— start of Extracted records —

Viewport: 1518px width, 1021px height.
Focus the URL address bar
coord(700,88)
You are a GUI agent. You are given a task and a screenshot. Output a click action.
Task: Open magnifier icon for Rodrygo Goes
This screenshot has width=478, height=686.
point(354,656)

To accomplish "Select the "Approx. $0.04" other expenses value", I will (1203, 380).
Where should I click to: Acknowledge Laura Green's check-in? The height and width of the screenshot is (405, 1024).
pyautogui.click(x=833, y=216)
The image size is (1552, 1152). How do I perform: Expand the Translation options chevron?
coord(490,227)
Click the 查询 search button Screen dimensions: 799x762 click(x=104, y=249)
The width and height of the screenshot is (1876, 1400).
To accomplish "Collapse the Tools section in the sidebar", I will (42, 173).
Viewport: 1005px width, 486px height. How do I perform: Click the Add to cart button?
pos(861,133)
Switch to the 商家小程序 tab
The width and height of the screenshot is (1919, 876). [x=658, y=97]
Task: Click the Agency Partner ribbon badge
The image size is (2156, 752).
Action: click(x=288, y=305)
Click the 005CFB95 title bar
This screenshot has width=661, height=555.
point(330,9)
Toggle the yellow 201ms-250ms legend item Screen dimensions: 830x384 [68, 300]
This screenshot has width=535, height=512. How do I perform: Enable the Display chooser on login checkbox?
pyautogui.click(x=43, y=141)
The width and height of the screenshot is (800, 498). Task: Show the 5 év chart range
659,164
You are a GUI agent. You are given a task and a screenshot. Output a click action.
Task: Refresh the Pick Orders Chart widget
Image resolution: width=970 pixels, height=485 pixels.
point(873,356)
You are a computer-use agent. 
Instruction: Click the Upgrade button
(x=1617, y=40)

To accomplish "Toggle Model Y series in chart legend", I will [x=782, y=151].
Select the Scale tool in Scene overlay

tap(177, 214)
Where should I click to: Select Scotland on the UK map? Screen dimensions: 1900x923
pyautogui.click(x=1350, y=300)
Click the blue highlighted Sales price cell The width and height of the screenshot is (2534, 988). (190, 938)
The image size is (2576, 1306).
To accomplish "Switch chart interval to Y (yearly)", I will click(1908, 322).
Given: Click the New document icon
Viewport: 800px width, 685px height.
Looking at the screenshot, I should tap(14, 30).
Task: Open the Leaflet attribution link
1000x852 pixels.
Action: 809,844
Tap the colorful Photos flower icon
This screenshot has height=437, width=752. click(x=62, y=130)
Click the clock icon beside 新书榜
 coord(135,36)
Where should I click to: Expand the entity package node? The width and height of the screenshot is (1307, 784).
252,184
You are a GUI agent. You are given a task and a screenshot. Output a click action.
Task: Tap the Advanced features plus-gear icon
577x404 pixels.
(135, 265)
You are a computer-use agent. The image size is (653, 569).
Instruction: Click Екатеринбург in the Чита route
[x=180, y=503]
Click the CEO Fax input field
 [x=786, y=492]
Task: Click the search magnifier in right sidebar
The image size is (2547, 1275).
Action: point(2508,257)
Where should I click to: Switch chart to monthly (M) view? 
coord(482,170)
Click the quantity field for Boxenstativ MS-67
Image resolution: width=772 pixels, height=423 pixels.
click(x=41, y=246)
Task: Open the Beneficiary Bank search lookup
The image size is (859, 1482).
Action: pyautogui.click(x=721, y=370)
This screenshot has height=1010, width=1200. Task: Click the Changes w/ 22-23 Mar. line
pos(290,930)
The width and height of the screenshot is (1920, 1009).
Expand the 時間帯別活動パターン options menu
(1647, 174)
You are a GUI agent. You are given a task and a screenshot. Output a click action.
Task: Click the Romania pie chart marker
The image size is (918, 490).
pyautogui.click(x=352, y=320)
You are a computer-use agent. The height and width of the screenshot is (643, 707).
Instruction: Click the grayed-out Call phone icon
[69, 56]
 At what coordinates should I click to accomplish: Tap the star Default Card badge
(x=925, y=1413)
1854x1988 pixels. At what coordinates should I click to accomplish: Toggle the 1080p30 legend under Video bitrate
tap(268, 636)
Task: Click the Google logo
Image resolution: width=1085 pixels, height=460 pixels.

— end of Extracted records —

▶ [What is being asked] Count the lines above that contain the string "badge", with case counting. Give only the number.

▶ [Solution for this exercise] 2